The dining room is centrally located and enormous. Some may say it feels empty even when all the hotel guests are eating dinner, but we loved the privacy it offered—you didn’t feel like you were rubbing elbows with the other diners.
The restaurant is open 24 hours/day, and prices vary from a little high to extremely reasonable depending on what you order. Because the hotel is down a long dirt road, most of the hotel guests eat breakfast, lunch and dinner in this restaurant, so it has a good bit of variety. They have a few fantastic Burmese dishes, like our favorite dish: Shan Noodles, that provide an enormous amount of food for just $5 – traveling on a budget? For $5 + $1 for water + 10% for tax/tip, two people can eat for $6.60 and have plenty of food, especially given that bread is provided with every meal.
The Shan Noodles were probably the best food we had in all of Myanmar, and we had to fight to keep from ordering them for every meal. Just enough richness and spice to satisfy and not enough to leave you feeling tired, we honestly looked forward to splitting this noodle bowl every day (and made ourselves try other dishes for our other meal, despite wanting to eat this 2x/day).
The hotel has a small stock of bikes that guests can rent for only $1/hour ($3/4 hours, $5/8 hours). While the village nearby is easily walkable, the bikes are perfect for exploring just a little further away – and Red Mountain Vineyards is the best destination. The hilltop vineyard is about 1.5 hours round-trip (not including stops). It’s a relaxing place to grab a bite to eat and do a wine tasting (with four wines) for 2,000 MMK (~$1).

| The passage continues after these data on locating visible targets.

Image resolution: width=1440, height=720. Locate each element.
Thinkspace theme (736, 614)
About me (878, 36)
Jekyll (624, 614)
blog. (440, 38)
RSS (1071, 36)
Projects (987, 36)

Nyuanshwe is the main town – and the best place to stay on a budget. It’s got more of a hostel-type vibe, with young tourists walking the streets and the highest chance for a nightlife experience. In Nyuanshwe, we were finally able to find a sunscreen that didn’t look like it would permanently bleach our faces (the Burmese like to stay very, very white, so “bleaching lotions” are popular). Almost all of the sunscreen for sale brags about it’s “whitening” properties, so it’s a little ironic that we were shopping for a sunscreen with a low SPF to get a bit darker. It’s interesting to learn what different cultures seek.
NEARBY THE HOTEL
One of our favorite parts about traveling is exploring areas where the locals live. Eating where the locals eat, checking out what they do and see – these adventures are always at the top of our list when visiting a new place. We got the sense that most (if not all) of the other hotel guests stayed within the confines of the hotel at all times – not so for us. I think the hotel staff was shocked to see us trekking up the dirt road back to the hotel carrying armloads of bottled water that we’d purchased up the road for $1/bottle (the hotel was charging $3/bottle).
We found some cheap roadside restaurants where we popped in for lunches to switch things up from the hotel on some days. The people were (of course) friendly and welcoming – and many of the locals were pretty amused to see us coming in. While eating at these street restaurants, we saw many ox-drawn carts bringing the farmers to and from the nearby fields.
Walking nearby the hotel was pretty uneventful, but it was fun to see what’s going on by the shores of the lake—we found out most of the activity is happening on the lake itself!